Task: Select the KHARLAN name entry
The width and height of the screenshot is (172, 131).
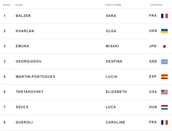Action: 25,31
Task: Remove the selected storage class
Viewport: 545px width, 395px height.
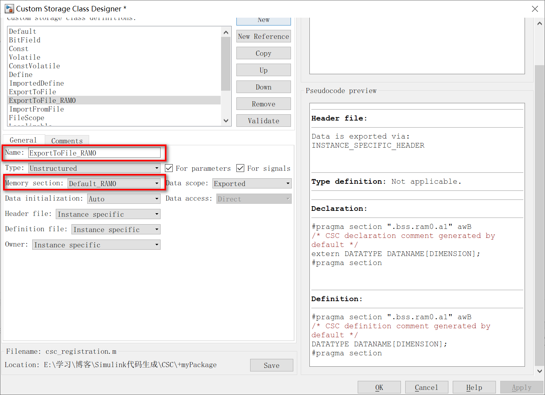Action: click(x=263, y=104)
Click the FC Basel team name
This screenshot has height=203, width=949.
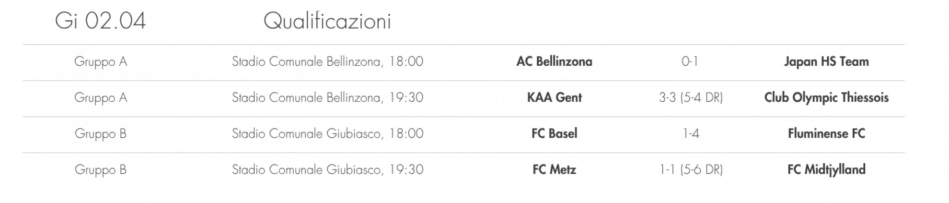point(554,133)
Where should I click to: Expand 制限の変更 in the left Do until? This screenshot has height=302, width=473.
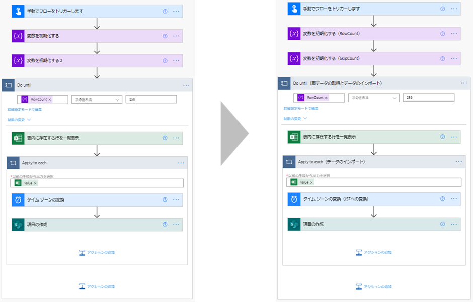coord(19,120)
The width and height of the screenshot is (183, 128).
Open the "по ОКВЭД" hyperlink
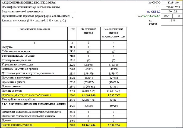point(152,12)
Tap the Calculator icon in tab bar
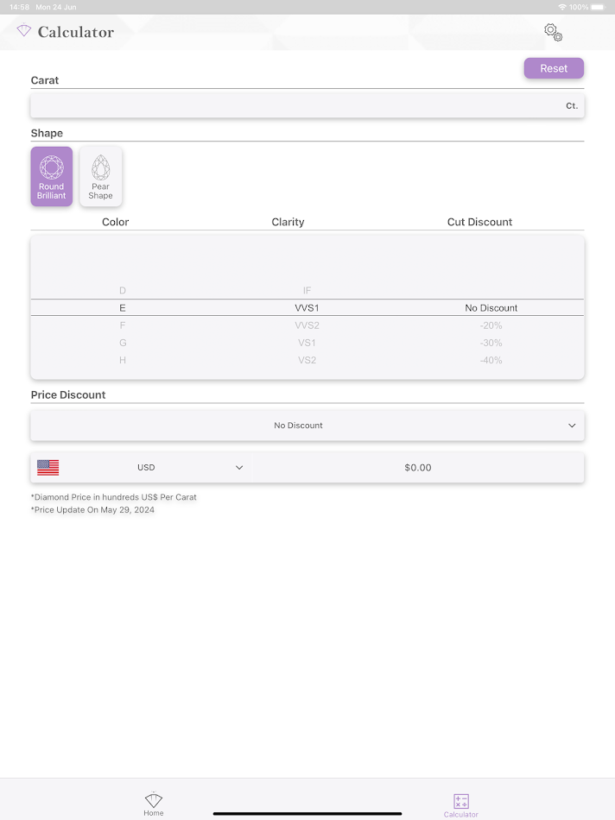 pyautogui.click(x=460, y=798)
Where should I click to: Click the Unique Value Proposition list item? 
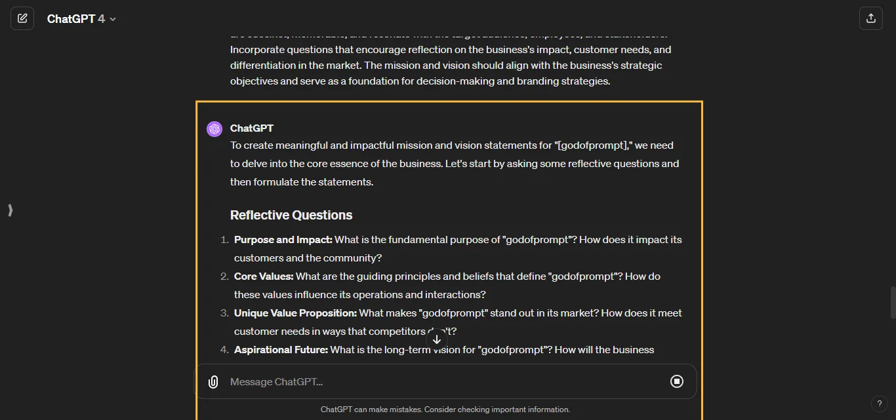click(x=458, y=322)
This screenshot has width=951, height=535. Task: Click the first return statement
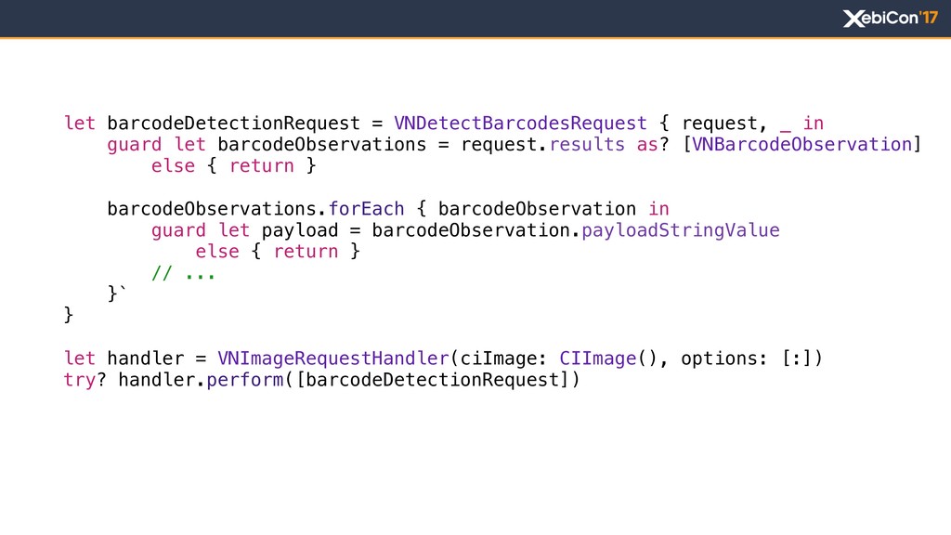click(261, 165)
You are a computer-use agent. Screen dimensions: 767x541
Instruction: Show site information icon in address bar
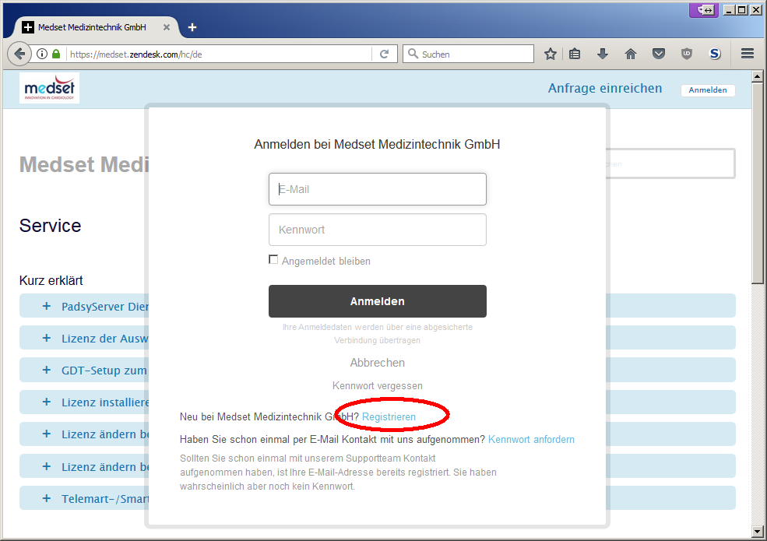(x=42, y=54)
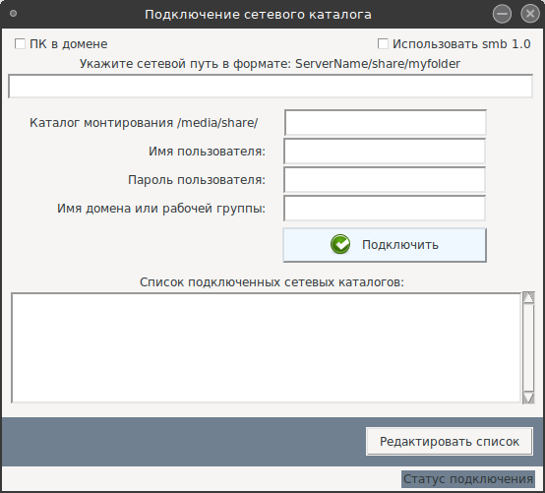Click the scrollbar up arrow of the list
Screen dimensions: 545x493
(528, 298)
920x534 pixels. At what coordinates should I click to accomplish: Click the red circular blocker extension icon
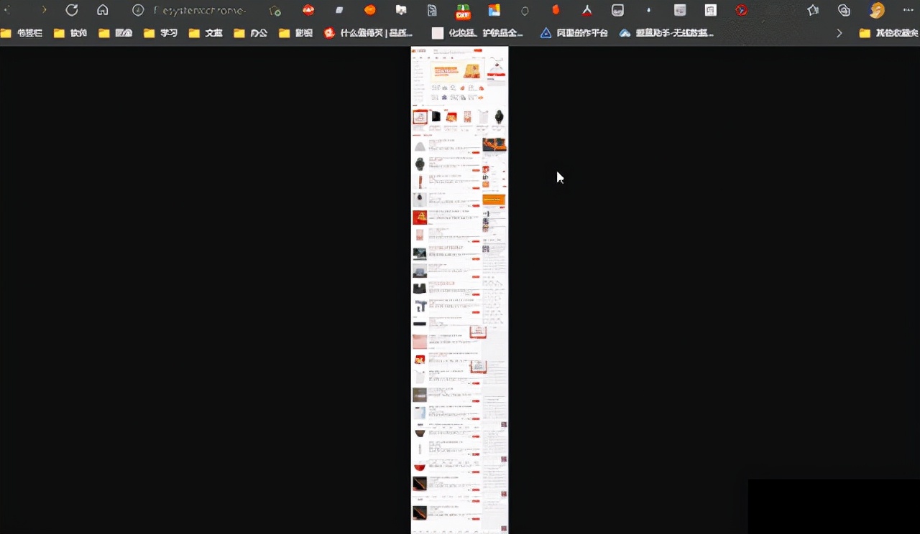pyautogui.click(x=742, y=10)
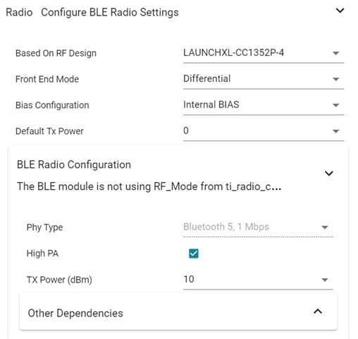
Task: Click the BLE Radio Configuration title
Action: click(74, 165)
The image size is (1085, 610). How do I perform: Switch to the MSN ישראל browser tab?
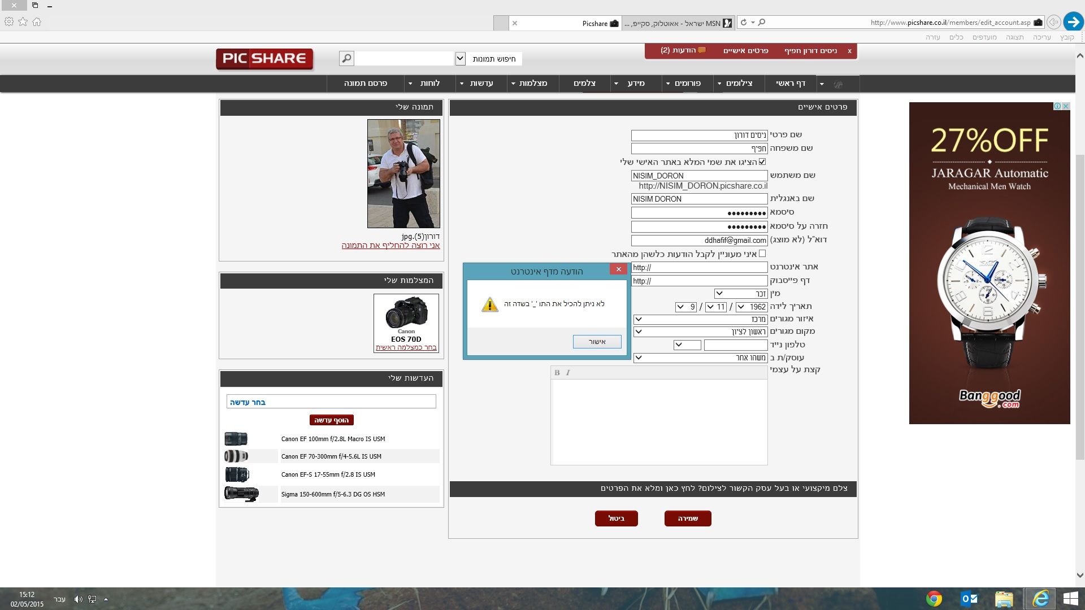(x=678, y=24)
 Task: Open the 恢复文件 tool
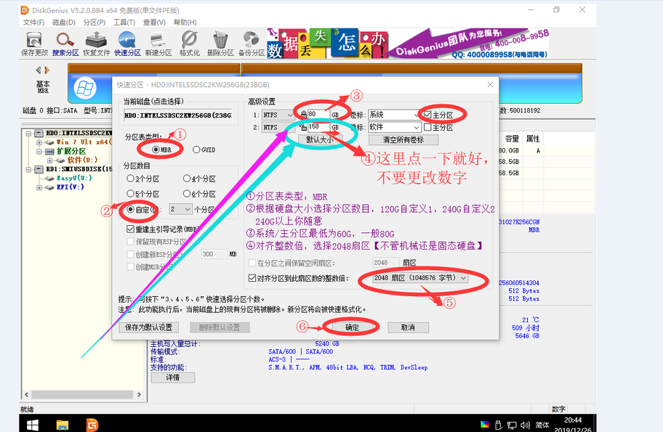tap(96, 43)
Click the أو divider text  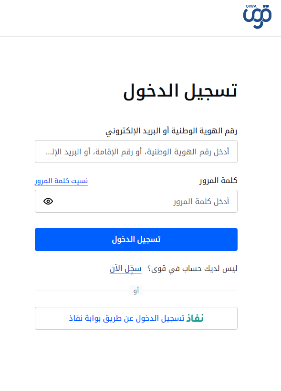[136, 291]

....

## WORK REQUIRED
Reproduce the items from their first line through the line that contains "point(554,133)", including that line. Leave the pictures out.

## TASK ANSWER
Task: Select the KHARLAN name entry
The width and height of the screenshot is (172, 131).
Action: 25,31
Task: Remove the selected storage class
Viewport: 545px width, 395px height.
Action: click(x=263, y=104)
Click the FC Basel team name
This screenshot has height=203, width=949.
point(554,133)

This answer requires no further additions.